**Action item**.
Without changing anything, output the records below.

Stored records:
════════════════════
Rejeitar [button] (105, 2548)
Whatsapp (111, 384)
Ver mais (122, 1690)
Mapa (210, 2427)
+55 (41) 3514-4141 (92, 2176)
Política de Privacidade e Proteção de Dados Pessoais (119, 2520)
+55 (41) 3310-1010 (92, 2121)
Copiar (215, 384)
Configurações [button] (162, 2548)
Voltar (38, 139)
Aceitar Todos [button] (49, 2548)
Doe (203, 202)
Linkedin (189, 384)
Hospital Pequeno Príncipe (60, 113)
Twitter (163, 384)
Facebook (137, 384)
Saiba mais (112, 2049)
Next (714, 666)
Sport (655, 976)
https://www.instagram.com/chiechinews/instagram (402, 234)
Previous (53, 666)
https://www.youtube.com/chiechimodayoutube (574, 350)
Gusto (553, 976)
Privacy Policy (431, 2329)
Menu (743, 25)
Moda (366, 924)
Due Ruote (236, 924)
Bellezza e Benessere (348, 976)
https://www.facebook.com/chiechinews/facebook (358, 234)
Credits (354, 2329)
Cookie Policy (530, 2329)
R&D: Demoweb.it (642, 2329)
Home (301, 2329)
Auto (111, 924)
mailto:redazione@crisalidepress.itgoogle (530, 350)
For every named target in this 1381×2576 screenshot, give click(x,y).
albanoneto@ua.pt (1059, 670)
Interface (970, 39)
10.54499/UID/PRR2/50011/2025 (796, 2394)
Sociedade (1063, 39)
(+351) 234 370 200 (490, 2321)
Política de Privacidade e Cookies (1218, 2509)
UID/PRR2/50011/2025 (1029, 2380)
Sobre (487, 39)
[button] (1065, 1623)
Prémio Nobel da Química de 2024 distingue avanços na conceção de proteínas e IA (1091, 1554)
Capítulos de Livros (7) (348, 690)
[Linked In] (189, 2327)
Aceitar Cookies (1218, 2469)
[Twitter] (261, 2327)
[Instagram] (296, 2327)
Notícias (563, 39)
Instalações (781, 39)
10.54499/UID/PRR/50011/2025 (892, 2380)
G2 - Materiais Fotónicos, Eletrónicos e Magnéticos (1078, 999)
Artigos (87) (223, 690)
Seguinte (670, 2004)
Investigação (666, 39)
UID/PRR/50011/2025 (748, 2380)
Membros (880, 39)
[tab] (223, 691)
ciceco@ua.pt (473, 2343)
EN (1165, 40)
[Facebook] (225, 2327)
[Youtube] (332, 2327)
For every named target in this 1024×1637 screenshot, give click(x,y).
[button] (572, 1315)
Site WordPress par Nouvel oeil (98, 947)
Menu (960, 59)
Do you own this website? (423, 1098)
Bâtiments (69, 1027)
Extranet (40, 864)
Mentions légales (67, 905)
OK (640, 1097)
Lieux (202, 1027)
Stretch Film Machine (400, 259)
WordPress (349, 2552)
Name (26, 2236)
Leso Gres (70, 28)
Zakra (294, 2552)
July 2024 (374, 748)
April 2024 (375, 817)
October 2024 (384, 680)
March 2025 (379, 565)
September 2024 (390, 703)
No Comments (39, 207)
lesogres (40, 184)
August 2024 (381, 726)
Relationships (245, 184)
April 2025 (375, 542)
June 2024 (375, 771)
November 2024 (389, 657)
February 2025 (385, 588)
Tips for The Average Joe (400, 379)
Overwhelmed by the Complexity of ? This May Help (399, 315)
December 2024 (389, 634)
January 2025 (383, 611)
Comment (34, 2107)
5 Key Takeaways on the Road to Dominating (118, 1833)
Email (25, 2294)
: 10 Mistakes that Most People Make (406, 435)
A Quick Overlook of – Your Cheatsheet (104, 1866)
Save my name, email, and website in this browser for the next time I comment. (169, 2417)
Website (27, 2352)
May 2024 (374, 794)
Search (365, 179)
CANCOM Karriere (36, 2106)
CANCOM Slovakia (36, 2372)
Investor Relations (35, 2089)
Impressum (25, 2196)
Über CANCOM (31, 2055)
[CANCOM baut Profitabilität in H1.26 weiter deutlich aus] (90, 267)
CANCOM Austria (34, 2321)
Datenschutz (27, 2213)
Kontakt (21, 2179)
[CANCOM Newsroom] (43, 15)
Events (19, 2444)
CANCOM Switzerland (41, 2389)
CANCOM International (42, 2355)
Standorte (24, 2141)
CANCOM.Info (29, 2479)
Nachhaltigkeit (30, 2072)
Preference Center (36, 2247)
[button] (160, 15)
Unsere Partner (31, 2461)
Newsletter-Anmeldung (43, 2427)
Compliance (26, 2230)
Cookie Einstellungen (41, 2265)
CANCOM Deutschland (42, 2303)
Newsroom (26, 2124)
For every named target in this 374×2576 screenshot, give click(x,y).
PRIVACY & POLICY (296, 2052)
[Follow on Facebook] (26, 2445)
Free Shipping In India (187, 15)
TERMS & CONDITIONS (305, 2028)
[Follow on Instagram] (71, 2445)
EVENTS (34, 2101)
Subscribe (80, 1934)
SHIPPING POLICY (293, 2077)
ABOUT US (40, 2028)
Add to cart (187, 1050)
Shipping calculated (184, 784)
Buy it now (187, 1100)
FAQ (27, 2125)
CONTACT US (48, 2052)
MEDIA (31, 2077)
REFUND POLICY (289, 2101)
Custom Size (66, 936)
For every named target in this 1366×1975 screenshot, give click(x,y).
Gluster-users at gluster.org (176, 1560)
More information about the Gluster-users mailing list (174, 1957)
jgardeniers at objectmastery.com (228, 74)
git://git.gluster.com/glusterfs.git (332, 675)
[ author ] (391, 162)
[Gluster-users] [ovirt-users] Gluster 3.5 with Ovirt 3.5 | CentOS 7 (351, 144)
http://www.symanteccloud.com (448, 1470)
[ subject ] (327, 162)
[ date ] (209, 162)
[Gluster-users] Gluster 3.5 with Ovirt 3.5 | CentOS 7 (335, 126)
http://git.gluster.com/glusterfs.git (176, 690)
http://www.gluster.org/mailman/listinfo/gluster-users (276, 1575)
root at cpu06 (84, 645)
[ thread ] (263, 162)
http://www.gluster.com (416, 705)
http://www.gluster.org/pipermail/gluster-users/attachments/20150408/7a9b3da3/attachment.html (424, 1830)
════════════════════
**Reply**.
Rejeitar [button] (105, 2548)
Whatsapp (111, 384)
Ver mais (122, 1690)
Mapa (210, 2427)
+55 (41) 3514-4141 (92, 2176)
Política de Privacidade e Proteção de Dados Pessoais (119, 2520)
+55 (41) 3310-1010 (92, 2121)
Copiar (215, 384)
Configurações [button] (162, 2548)
Voltar (38, 139)
Aceitar Todos [button] (49, 2548)
Doe (203, 202)
Linkedin (189, 384)
Hospital Pequeno Príncipe (60, 113)
Twitter (163, 384)
Facebook (137, 384)
Saiba mais (112, 2049)
Next (714, 666)
Sport (655, 976)
https://www.instagram.com/chiechinews/instagram (402, 234)
Previous (53, 666)
https://www.youtube.com/chiechimodayoutube (574, 350)
Gusto (553, 976)
Privacy Policy (431, 2329)
Menu (743, 25)
Moda (366, 924)
Due Ruote (236, 924)
Bellezza e Benessere (348, 976)
https://www.facebook.com/chiechinews/facebook (358, 234)
Credits (354, 2329)
Cookie Policy (530, 2329)
R&D: Demoweb.it (642, 2329)
Home (301, 2329)
Auto (111, 924)
mailto:redazione@crisalidepress.itgoogle (530, 350)
For every named target in this 1381×2576 screenshot, give click(x,y).
albanoneto@ua.pt (1059, 670)
Interface (970, 39)
10.54499/UID/PRR2/50011/2025 (796, 2394)
Sociedade (1063, 39)
(+351) 234 370 200 (490, 2321)
Política de Privacidade e Cookies (1218, 2509)
UID/PRR2/50011/2025 (1029, 2380)
Sobre (487, 39)
[button] (1065, 1623)
Prémio Nobel da Química de 2024 distingue avanços na conceção de proteínas e IA (1091, 1554)
Capítulos de Livros (7) (348, 690)
[Linked In] (189, 2327)
Aceitar Cookies (1218, 2469)
[Twitter] (261, 2327)
[Instagram] (296, 2327)
Notícias (563, 39)
Instalações (781, 39)
10.54499/UID/PRR/50011/2025 (892, 2380)
G2 - Materiais Fotónicos, Eletrónicos e Magnéticos (1078, 999)
Artigos (87) (223, 690)
Seguinte (670, 2004)
Investigação (666, 39)
UID/PRR/50011/2025 (748, 2380)
Membros (880, 39)
[tab] (223, 691)
ciceco@ua.pt (473, 2343)
EN (1165, 40)
[Facebook] (225, 2327)
[Youtube] (332, 2327)
For every named target in this 1024×1637 screenshot, give click(x,y).
[button] (572, 1315)
Site WordPress par Nouvel oeil (98, 947)
Menu (960, 59)
Do you own this website? (423, 1098)
Bâtiments (69, 1027)
Extranet (40, 864)
Mentions légales (67, 905)
OK (640, 1097)
Lieux (202, 1027)
Stretch Film Machine (400, 259)
WordPress (349, 2552)
Name (26, 2236)
Leso Gres (70, 28)
Zakra (294, 2552)
July 2024 (374, 748)
April 2024 (375, 817)
October 2024 (384, 680)
March 2025 (379, 565)
September 2024 (390, 703)
No Comments (39, 207)
lesogres (40, 184)
August 2024 (381, 726)
Relationships (245, 184)
April 2025 (375, 542)
June 2024 (375, 771)
November 2024 (389, 657)
February 2025 (385, 588)
Tips for The Average Joe (400, 379)
Overwhelmed by the Complexity of ? This May Help (399, 315)
December 2024 (389, 634)
January 2025 (383, 611)
Comment (34, 2107)
5 Key Takeaways on the Road to Dominating (118, 1833)
Email (25, 2294)
: 10 Mistakes that Most People Make (406, 435)
A Quick Overlook of – Your Cheatsheet (104, 1866)
Save my name, email, and website in this browser for the next time I comment. (169, 2417)
Website (27, 2352)
May 2024 (374, 794)
Search (365, 179)
CANCOM Karriere (36, 2106)
CANCOM Slovakia (36, 2372)
Investor Relations (35, 2089)
Impressum (25, 2196)
Über CANCOM (31, 2055)
[CANCOM baut Profitabilität in H1.26 weiter deutlich aus] (90, 267)
CANCOM Austria (34, 2321)
Datenschutz (27, 2213)
Kontakt (21, 2179)
[CANCOM Newsroom] (43, 15)
Events (19, 2444)
CANCOM Switzerland (41, 2389)
CANCOM International (42, 2355)
Standorte (24, 2141)
CANCOM.Info (29, 2479)
Nachhaltigkeit (30, 2072)
Preference Center (36, 2247)
[button] (160, 15)
Unsere Partner (31, 2461)
Newsletter-Anmeldung (43, 2427)
Compliance (26, 2230)
Cookie Einstellungen (41, 2265)
CANCOM Deutschland (42, 2303)
Newsroom (26, 2124)
For every named target in this 374×2576 screenshot, give click(x,y).
PRIVACY & POLICY (296, 2052)
[Follow on Facebook] (26, 2445)
Free Shipping In India (187, 15)
TERMS & CONDITIONS (305, 2028)
[Follow on Instagram] (71, 2445)
EVENTS (34, 2101)
Subscribe (80, 1934)
SHIPPING POLICY (293, 2077)
ABOUT US (40, 2028)
Add to cart (187, 1050)
Shipping calculated (184, 784)
Buy it now (187, 1100)
FAQ (27, 2125)
CONTACT US (48, 2052)
MEDIA (31, 2077)
REFUND POLICY (289, 2101)
Custom Size (66, 936)
For every named target in this 1366×1975 screenshot, give click(x,y).
Gluster-users at gluster.org (176, 1560)
More information about the Gluster-users mailing list (174, 1957)
jgardeniers at objectmastery.com (228, 74)
git://git.gluster.com/glusterfs.git (332, 675)
[ author ] (391, 162)
[Gluster-users] [ovirt-users] Gluster 3.5 with Ovirt 3.5 | CentOS 7 (351, 144)
http://www.symanteccloud.com (448, 1470)
[ subject ] (327, 162)
[ date ] (209, 162)
[Gluster-users] Gluster 3.5 with Ovirt 3.5 | CentOS 7 (335, 126)
http://git.gluster.com/glusterfs.git (176, 690)
http://www.gluster.org/mailman/listinfo/gluster-users (276, 1575)
root at cpu06 (84, 645)
[ thread ] (263, 162)
http://www.gluster.com (416, 705)
http://www.gluster.org/pipermail/gluster-users/attachments/20150408/7a9b3da3/attachment.html (424, 1830)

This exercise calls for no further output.